Klarna accusé de recouvrement illégal de créances aux Pays-Bas


Principaux renseignements

  • Klarna est accusé d’avoir enfreint la loi néerlandaise en recouvrant des créances sans être enregistré en tant qu’agence de recouvrement.
  • Les experts critiquent Klarna pour avoir envoyé des rappels de paiement après 20 heures, violant ainsi davantage les réglementations protégeant les débiteurs.
  • Les autorités réglementaires pourraient prendre des mesures à l’encontre de Klarna pour ses pratiques de recouvrement de créances non enregistrées aux Pays-Bas.

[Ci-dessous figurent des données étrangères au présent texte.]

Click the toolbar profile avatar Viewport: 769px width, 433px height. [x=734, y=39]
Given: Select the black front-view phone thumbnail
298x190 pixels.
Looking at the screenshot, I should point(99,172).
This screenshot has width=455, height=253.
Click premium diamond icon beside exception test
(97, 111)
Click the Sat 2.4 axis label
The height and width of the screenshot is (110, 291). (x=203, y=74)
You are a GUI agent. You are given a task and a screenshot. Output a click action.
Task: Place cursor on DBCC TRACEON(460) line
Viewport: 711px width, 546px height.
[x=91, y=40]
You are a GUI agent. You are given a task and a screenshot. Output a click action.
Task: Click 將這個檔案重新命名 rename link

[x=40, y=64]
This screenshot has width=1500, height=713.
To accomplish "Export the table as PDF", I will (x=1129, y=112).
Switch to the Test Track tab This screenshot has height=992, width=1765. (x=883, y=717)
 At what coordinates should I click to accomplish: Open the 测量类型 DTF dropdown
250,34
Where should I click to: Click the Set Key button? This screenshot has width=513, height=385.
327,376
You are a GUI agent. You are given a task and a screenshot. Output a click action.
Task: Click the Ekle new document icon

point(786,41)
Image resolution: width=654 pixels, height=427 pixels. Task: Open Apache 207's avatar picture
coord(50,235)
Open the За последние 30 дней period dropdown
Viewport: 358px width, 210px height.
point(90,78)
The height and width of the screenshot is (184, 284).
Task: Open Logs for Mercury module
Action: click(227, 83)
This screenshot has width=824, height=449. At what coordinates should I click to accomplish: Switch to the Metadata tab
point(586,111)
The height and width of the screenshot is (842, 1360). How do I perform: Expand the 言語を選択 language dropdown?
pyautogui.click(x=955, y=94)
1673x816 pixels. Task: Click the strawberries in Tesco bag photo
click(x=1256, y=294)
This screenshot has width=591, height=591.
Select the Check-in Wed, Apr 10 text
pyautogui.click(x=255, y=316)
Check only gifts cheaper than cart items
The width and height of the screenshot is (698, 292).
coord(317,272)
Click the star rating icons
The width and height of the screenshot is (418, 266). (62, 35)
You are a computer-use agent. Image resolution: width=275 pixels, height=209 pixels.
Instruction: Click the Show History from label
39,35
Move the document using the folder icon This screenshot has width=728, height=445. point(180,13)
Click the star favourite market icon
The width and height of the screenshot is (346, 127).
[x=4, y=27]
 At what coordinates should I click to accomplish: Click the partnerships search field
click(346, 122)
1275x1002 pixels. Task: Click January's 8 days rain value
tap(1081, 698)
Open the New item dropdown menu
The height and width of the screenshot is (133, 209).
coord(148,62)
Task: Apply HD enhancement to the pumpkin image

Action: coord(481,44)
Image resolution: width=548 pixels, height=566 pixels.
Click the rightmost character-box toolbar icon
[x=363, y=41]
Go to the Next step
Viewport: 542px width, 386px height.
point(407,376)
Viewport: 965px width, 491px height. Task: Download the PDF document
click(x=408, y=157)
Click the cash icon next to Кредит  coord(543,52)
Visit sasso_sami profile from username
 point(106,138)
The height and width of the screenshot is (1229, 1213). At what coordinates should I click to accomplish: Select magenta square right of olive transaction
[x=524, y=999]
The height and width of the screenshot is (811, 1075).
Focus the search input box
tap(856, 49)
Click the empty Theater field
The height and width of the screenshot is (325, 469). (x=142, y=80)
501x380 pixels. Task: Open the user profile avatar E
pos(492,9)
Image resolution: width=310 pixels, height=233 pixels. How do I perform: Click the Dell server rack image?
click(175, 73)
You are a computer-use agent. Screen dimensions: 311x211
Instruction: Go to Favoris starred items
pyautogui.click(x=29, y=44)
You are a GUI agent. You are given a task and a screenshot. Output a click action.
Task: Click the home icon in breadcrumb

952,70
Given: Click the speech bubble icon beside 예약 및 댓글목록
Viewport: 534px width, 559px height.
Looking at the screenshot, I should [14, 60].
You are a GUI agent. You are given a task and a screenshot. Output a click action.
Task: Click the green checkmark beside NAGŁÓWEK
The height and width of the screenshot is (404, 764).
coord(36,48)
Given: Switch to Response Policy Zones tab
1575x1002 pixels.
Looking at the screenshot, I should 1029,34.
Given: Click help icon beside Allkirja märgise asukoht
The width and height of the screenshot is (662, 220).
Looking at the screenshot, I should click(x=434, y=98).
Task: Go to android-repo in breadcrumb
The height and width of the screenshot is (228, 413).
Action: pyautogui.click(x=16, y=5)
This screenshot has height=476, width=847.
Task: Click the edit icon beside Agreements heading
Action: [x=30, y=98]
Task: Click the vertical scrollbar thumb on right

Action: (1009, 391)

La société suédoise Klarna, spécialisée dans le paiement différé, est accusée d’avoir enfreint la loi néerlandaise. Les experts interrogés par NOS affirment que Klarna recouvre illégalement des créances auprès de particuliers sans être enregistrée dans le registre national des agences de recouvrement.

Recouvrement de créances non enregistré par Klarna

La loi néerlandaise oblige toutes les agences de recouvrement de créances opérant aux Pays-Bas à s’enregistrer en tant que prestataires de services de recouvrement extrajudiciaire. Le non-respect de cette obligation est considéré comme une infraction économique depuis le 1er avril 2025. Bien qu’elle ne figure pas dans le registre néerlandais, Klarna continuerait d’envoyer des rappels de paiement à des particuliers pour des créances impayées.

Un exemple cité par NOS concerne un rappel envoyé en août pour un montant de plus de 1 000 € lié à une commande CheapTickets. L’e-mail a été envoyé à 22h56, enfreignant ainsi la réglementation qui interdit tout contact avec les débiteurs après 20h00.

Critiques des experts à l’encontre de Klarna

Des experts en matière d’endettement, dont André Moerman de Schuldinfo.nl et Marco Loos, professeur de droit de la consommation à l’université d’Amsterdam, ont vivement critiqué les pratiques de Klarna. Ils soulignent la violation flagrante de la législation néerlandaise et suggèrent que les autorités réglementaires ou le ministère public pourraient prendre des mesures à l’encontre de Klarna pour ses activités de recouvrement de créances non enregistrées.

Si le secrétaire d’État par intérim à la Justice et à la Sécurité, Arno Rutte, reconnaît que Klarna envoie des rappels de paiement et des lettres de mise en demeure, il s’abstient toutefois de qualifier ces pratiques de criminelles. Il souligne que c’est à l’Inspection de la justice et de la sécurité, et non à lui, qu’il appartient de déterminer si Klarna respecte la loi.